Никакими силами не удалось мне поставить его после тяжелой мутации, меня даже выгнали из двух хоровых кружков, участие в которых доставляло мне радость. Ломка голоса навсегда лишила меня способности не то что петь, а даже мурлыкать себе под нос. К тому же я обладал досадной привычкой начинать фразу и сразу обрывать: она словно становилась для меня невыносимой, но не потому, что содержала очевидные вещи, а потому, что не соответствовала истине, изначально губила себя какой-нибудь смешной ошибкой. Эта привычка раздражала Неми, и она снова и снова настойчиво заставляла меня досказать до конца то, чего я уже вообще не хотел говорить. Убил бы ее. Я не выносил этого сокровенного ощущения собственной смехотворности, в которое повергало меня повторение собственной глупости или неудачной шутки, пережевывание чепухи, которую и произносить-то не стоило. Чтобы не пришлось повторять, проще всего мне всегда казалось помалкивать. Ее угрюмая застенчивость поощряла меня в этом. В конце концов я впал в полную бессловесность, которая устраивала Неми: она и раньше благоговела перед искренностью и молчанием.
Молчание соткано из материи более интимной и менее воинственной, чем коллективный язык; ее и мое молчание заворожило друг друга. Получилось совпадение по всем точкам.
Интересно, что поначалу мое молчание ее мучило; и то сказать, оно приходило на смену оборванной фразе, которую Неми не вполне понимала и как раз собиралась потребовать, чтобы я ее повторил. Позже это молчание, так ее бесившее, замаскировалось под безмолвную сосредоточенность, внутри которой ей было так уютно жить.
— Где вы были?
Приложив палец к губам, я призывал ее к молчанию.
— Это слишком просто.
А когда я приближался к ней, она уворачивалась, прятала от меня губы.

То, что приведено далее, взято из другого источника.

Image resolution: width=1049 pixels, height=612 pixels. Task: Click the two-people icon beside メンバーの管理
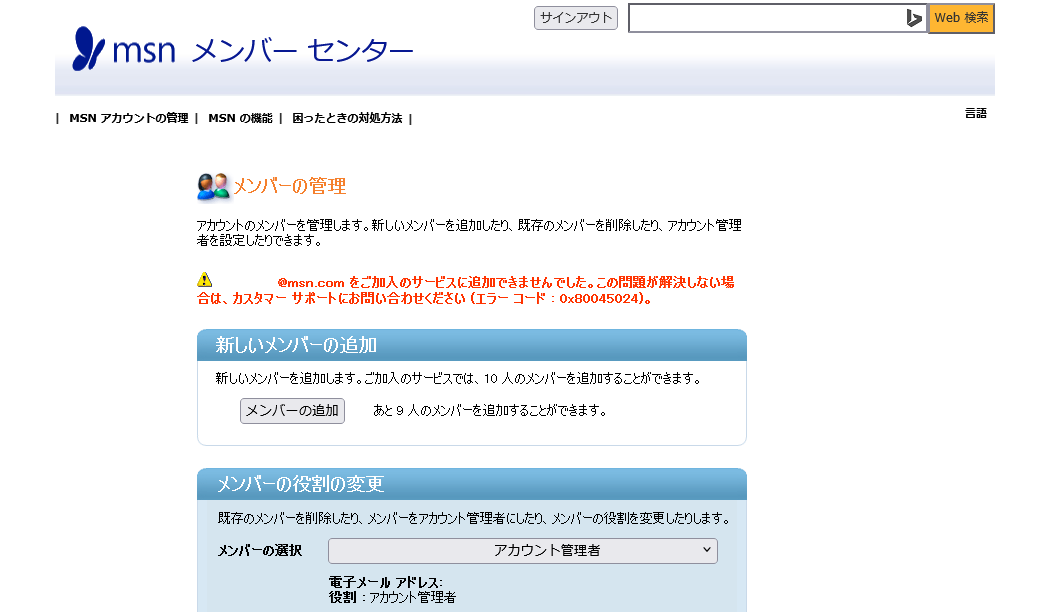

Мы научились обходиться без вопросов, чтобы не отступать от нашего нового образа жизни. Нет ничего мучительнее, чем фразы, которые сами просятся на язык, а ты пытаешься их задавить в себе, вместо того чтобы выпустить наружу, ведь это единственный известный способ от них избавиться. Постепенно, чтобы их обезвредить, я приноровился ими жонглировать, обращать в шутку. Если не получалось, я записывал их, а потом рвал хрупкий листок бумаги. Нужно было любой ценой опередить речь. Кроме того, я вел дневник. Он не сохранился. Я не знаю, какая участь постигла эти страницы, помогавшие мне выпустить пар.
Отказавшись от объяснений, мы, возможно, избежали опасности запутаться в сетях, которыми располагает речь, в установленных ею правилах игры — наивных, школярских, непостижимых, риторических, властных, наглядных. Мы, вероятно, безотчетно избежали западни, в которой выяснить соотношение сил (кто больше знает?) и выиграть в позиционной войне возрастов оказывалось важнее, чем выразить чувство и воспринять мысль.